LAHIRNYA FILSAFAT ISLAM
Disampaikan dalam Seminar Kelas
Mata Kuliah Sejarah
Perkembangan Pemikiran dalam
Islam Semester 2
Oleh :
DARMAWATI
NIM. : …...03.24.2009
Dosen Pembimbing:
Dr. H. M. Arfah Shiddiq, MA
Dr. H. M. Arif
Halim, MA
PROGRAM
PASCASARJANA
UNIVERSITAS MUSLIM
INDONESIA
MAKASSAR
2010
LAHIRNYA FILSAFAT ISLAM
Oleh: Darmawati
I.
PENDAHULUAN
A. Latar Belakang Masalah
Dalam sejarah pemikiran Islam,
filsafat digunakan dalam berbagai kepentingan. Para teolog rasional (mutakallimûn) menggunakan
filsafat untuk membela iman khususnya dari para cendekiawan Yahudi dan
Kristiani, yang saat itu sudah lebih maju secara intelektual. Sedangkan para
filosof mencoba membuktikan bahwa kesimpulan-kesimpul an filsafat yang diambil
dari gagasan filsafat Yunani tidak bertentangan dengan iman.[1]

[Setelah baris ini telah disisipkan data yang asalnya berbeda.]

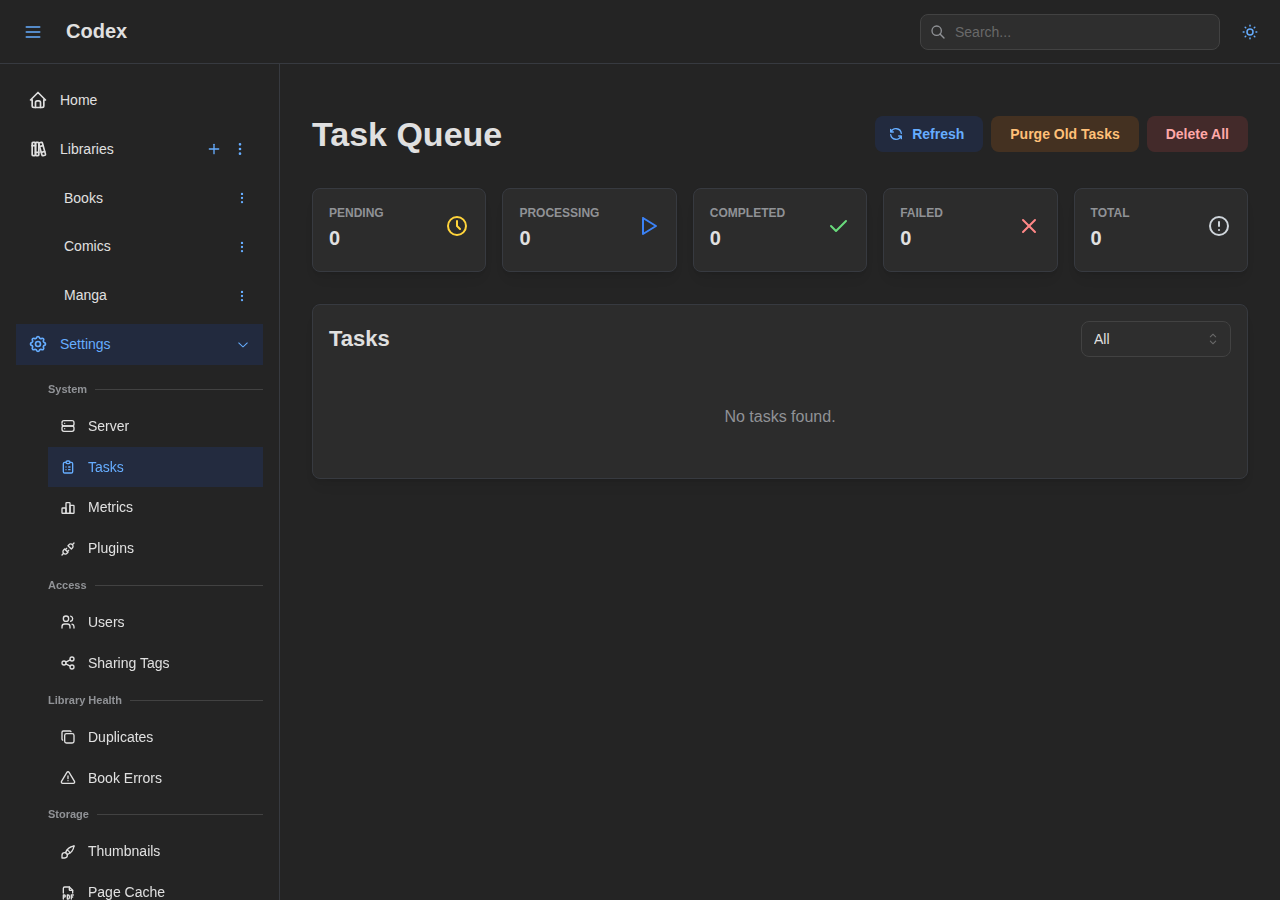Screen dimensions: 1280x900
Task: Toggle the light/dark theme sun icon
Action: coord(1249,31)
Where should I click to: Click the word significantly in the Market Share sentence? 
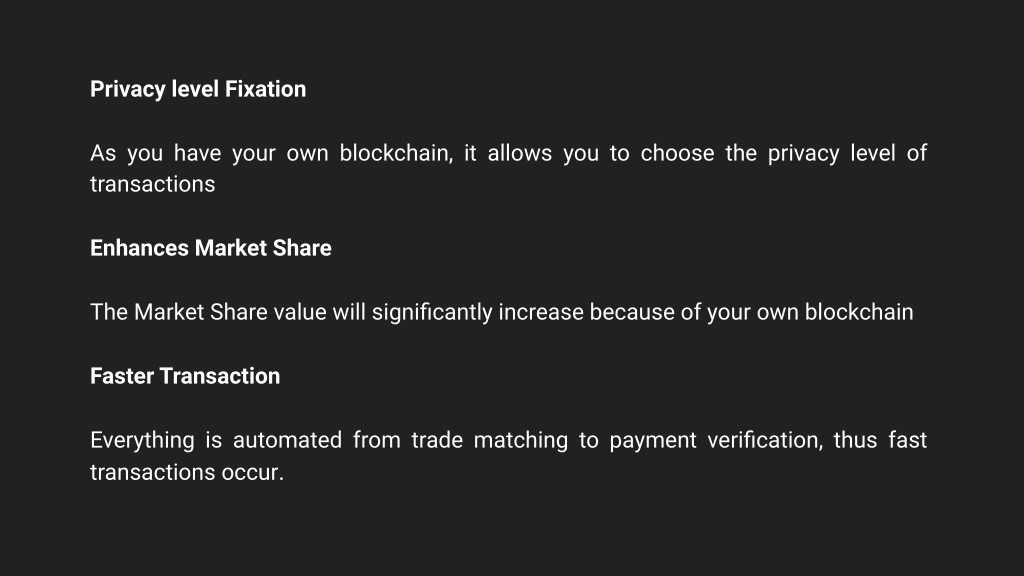pos(432,313)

Para filosof berusaha memadukan ketegangan antara dasar-dasar keagamaan Islam
(Syari’ah) dengan filsafat, atau antara akal dengan wahyu.
Sebagaimana tertera
pada berbagai literatur bahwa filsafat yang berkembang dalam dunia Islam
merupakan warisan dari filsafat Yunani. Para filosof Muslim banyak mengambil
pemikiran Aristoteles, Plato, maupun Plotinus, sehingga banyak teori-teori
filosof Yunani diambil oleh filosof Muslim.[2]
Pengaruh filsafat
Yunani inilah yang menjadi pangkal kontrafersi sekitar masalah filsafat dalam
Islam. Sejauh mana Islam mengizinkan masukan dari luar, khususnya jika datang
dari kalangan yang bukan saja Ahl al-kitab seperti Yahudi dan Kristen, tetapi
juga dari orang-orang Yunani yang “pagan” atau musyrik (penyembah bintang).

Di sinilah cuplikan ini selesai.